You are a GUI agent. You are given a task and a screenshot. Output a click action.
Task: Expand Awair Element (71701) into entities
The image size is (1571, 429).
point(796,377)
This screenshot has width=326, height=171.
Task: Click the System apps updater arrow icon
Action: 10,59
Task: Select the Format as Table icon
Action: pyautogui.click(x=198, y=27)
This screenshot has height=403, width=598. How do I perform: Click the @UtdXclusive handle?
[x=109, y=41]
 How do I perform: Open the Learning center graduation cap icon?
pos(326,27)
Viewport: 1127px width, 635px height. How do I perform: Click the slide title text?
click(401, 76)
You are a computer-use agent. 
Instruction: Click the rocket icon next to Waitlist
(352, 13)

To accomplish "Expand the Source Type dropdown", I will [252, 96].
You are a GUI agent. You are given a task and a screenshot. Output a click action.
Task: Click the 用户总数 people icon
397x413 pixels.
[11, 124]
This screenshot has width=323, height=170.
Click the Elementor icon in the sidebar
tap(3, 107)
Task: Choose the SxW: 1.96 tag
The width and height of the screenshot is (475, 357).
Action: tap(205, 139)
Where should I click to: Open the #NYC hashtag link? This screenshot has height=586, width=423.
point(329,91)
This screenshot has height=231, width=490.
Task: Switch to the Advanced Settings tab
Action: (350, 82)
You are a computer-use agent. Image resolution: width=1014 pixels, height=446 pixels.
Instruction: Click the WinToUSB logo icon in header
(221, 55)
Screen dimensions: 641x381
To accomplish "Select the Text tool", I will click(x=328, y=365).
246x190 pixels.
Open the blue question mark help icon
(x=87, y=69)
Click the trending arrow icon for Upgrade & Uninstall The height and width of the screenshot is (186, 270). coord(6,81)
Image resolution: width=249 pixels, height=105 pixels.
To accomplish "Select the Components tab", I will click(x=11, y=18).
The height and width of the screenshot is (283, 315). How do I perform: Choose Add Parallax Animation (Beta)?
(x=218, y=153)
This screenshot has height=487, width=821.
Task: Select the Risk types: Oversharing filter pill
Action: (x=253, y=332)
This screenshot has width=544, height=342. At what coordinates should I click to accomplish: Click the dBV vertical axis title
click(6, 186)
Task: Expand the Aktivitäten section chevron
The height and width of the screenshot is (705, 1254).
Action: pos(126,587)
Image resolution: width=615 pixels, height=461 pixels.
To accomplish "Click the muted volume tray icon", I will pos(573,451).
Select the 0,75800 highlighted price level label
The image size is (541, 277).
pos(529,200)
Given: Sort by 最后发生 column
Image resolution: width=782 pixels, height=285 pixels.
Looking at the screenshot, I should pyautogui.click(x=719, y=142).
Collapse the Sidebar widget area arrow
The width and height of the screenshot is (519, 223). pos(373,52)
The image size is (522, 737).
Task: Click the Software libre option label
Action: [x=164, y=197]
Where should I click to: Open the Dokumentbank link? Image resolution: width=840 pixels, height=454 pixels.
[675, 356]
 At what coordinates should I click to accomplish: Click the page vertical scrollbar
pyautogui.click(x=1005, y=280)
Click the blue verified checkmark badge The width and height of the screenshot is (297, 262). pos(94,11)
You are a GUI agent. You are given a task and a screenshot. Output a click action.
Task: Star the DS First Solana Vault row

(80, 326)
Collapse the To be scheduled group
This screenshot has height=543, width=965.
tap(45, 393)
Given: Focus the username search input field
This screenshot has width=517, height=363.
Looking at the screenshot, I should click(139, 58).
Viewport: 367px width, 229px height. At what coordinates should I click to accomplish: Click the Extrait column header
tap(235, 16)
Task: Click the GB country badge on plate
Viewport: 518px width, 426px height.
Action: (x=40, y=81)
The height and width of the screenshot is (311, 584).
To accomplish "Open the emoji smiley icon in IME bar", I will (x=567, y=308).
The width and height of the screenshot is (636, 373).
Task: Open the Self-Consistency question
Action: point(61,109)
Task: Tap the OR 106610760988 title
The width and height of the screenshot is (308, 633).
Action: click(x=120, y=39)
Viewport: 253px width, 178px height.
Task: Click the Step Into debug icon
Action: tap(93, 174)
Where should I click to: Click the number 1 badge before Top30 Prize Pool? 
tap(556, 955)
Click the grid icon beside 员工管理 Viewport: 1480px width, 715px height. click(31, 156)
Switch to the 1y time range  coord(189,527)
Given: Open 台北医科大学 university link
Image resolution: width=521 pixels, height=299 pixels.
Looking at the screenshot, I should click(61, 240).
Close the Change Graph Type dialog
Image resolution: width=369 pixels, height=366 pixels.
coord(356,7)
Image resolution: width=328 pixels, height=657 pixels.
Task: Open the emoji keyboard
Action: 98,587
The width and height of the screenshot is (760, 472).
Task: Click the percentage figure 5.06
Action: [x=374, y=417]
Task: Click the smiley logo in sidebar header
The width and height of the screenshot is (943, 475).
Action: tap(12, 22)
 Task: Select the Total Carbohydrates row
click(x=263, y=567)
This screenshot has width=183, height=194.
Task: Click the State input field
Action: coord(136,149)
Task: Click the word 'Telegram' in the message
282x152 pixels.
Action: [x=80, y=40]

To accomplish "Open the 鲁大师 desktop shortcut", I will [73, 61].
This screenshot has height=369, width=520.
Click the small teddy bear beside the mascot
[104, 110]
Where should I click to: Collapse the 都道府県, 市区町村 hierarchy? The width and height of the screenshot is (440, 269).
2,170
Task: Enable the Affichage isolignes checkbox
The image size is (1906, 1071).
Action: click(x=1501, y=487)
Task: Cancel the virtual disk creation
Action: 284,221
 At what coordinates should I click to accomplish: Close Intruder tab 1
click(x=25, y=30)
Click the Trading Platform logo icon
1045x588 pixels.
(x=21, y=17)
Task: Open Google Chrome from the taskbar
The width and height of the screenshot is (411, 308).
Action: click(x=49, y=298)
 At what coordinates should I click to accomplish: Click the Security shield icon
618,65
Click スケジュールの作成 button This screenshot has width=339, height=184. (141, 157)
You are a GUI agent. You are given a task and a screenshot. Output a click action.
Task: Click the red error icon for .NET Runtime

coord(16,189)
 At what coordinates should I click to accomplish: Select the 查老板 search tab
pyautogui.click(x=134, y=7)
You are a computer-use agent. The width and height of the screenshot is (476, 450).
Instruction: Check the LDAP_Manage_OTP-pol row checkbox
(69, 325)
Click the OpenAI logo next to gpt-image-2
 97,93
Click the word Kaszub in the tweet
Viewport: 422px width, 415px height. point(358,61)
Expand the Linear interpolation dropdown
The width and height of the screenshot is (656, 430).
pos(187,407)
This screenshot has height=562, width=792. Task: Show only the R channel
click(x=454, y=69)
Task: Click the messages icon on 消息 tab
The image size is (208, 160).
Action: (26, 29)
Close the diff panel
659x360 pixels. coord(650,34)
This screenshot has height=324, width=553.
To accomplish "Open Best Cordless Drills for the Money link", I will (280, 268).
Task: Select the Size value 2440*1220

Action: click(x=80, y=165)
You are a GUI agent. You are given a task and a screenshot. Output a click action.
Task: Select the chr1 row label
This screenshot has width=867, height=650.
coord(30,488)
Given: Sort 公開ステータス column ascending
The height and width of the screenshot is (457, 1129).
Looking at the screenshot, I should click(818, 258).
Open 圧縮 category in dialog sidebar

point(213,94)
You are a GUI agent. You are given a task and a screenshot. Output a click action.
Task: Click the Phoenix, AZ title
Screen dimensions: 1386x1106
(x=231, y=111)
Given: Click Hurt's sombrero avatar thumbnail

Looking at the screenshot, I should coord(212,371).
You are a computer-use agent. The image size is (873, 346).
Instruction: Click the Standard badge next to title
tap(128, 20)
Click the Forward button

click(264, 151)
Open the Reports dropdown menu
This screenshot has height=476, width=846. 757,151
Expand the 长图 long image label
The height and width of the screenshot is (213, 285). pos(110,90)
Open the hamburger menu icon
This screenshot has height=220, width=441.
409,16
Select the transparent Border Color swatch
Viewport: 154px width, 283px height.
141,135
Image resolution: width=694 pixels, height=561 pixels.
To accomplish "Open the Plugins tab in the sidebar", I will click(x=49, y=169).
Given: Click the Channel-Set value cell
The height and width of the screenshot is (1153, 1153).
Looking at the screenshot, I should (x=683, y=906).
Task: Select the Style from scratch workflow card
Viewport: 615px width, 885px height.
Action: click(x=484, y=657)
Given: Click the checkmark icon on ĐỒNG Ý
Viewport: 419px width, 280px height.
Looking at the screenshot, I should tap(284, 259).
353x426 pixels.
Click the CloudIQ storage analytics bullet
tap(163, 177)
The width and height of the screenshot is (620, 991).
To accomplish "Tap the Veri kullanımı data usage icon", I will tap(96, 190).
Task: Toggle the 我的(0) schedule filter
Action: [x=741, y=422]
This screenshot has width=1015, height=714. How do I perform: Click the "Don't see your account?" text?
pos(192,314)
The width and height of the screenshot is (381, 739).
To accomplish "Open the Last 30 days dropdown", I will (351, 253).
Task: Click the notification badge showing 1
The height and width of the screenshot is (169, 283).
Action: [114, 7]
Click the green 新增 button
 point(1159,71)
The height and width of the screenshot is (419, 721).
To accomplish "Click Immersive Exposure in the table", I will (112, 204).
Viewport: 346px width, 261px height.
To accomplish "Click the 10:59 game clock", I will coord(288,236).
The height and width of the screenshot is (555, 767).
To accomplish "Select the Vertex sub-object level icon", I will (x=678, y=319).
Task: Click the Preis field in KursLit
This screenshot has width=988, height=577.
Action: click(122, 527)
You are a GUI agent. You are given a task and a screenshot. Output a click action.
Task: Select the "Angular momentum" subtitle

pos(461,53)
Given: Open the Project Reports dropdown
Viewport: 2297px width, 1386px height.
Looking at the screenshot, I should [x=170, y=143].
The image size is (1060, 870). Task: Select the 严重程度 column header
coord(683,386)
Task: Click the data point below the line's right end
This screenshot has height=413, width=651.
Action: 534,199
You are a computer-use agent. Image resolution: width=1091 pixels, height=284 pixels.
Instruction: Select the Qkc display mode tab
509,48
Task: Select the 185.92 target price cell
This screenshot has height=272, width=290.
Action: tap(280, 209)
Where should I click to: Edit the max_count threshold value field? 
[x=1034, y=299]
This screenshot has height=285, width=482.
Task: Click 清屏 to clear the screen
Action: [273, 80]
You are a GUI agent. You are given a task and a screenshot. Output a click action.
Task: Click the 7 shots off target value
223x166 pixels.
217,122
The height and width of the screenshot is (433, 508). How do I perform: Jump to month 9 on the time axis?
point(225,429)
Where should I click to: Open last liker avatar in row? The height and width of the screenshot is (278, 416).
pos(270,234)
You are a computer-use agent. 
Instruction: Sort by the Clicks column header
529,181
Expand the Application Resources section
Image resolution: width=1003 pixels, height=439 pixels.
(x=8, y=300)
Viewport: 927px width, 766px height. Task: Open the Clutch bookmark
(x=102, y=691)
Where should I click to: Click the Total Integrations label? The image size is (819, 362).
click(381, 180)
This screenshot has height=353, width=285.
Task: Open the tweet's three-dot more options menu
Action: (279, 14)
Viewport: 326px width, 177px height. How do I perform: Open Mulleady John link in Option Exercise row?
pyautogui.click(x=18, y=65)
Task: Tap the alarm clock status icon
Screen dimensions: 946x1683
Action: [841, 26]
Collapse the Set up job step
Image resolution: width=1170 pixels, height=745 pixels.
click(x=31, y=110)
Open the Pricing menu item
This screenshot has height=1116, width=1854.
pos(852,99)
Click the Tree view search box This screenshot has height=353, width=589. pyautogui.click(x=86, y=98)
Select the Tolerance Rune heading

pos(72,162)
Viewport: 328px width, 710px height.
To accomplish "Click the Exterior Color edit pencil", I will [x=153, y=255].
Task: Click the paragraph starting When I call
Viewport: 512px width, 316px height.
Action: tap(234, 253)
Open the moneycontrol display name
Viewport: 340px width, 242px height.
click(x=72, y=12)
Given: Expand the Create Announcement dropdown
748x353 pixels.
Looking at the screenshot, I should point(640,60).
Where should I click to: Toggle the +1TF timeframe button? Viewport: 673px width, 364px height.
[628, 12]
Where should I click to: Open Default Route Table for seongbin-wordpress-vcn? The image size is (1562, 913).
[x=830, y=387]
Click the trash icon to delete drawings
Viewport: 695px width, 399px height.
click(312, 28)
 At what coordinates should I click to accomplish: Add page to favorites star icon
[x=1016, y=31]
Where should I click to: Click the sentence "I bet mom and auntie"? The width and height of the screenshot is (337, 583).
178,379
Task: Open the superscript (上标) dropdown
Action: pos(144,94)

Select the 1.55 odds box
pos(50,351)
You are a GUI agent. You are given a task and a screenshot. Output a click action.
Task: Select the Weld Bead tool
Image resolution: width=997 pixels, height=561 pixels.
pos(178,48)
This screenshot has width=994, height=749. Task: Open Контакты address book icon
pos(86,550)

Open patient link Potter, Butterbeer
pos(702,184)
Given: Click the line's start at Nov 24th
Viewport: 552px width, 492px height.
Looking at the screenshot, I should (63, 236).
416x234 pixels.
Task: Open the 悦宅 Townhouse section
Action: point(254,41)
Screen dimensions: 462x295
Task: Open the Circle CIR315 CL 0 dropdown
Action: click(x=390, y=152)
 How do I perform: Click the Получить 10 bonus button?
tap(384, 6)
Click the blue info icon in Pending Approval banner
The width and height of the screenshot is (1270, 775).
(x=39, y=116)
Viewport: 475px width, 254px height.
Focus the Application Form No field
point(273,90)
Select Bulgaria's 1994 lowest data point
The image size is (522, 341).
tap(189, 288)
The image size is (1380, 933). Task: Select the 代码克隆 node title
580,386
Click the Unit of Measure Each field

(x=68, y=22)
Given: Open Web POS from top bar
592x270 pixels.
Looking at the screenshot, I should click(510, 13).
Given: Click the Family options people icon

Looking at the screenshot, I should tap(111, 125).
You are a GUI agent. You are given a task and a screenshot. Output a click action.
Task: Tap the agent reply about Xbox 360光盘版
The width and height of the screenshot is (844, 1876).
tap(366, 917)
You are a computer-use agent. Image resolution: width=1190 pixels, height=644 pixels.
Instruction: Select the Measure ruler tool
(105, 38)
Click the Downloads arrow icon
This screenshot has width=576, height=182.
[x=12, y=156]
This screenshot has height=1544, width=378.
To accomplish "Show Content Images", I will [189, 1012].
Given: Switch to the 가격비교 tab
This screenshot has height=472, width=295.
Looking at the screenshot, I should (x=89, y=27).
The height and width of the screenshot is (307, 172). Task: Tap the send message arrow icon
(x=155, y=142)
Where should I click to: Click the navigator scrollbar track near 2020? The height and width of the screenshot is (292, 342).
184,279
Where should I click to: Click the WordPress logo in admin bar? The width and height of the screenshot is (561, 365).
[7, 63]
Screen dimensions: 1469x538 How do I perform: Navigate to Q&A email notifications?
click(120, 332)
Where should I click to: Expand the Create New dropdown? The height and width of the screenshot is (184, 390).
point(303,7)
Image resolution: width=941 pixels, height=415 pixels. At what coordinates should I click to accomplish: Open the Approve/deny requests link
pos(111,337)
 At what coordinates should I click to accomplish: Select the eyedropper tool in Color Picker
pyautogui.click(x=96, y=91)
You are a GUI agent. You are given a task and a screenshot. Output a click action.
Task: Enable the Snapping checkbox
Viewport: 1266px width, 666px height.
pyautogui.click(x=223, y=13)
--------------------
What is needed -> Check the entries above for the word "computer" and copy every line where it turns up.

Your solution ->
You are a computer-use agent. 
You are a computer-use agent. Image resolution: width=1014 pixels, height=446 pixels.
You are a computer-use agent. The width and height of the screenshot is (476, 450).
You are a computer-use agent. The image size is (873, 346).
You are a computer-use agent. Image resolution: width=1091 pixels, height=284 pixels.
You are a computer-use agent. 
You are a computer-use agent. Image resolution: width=1190 pixels, height=644 pixels.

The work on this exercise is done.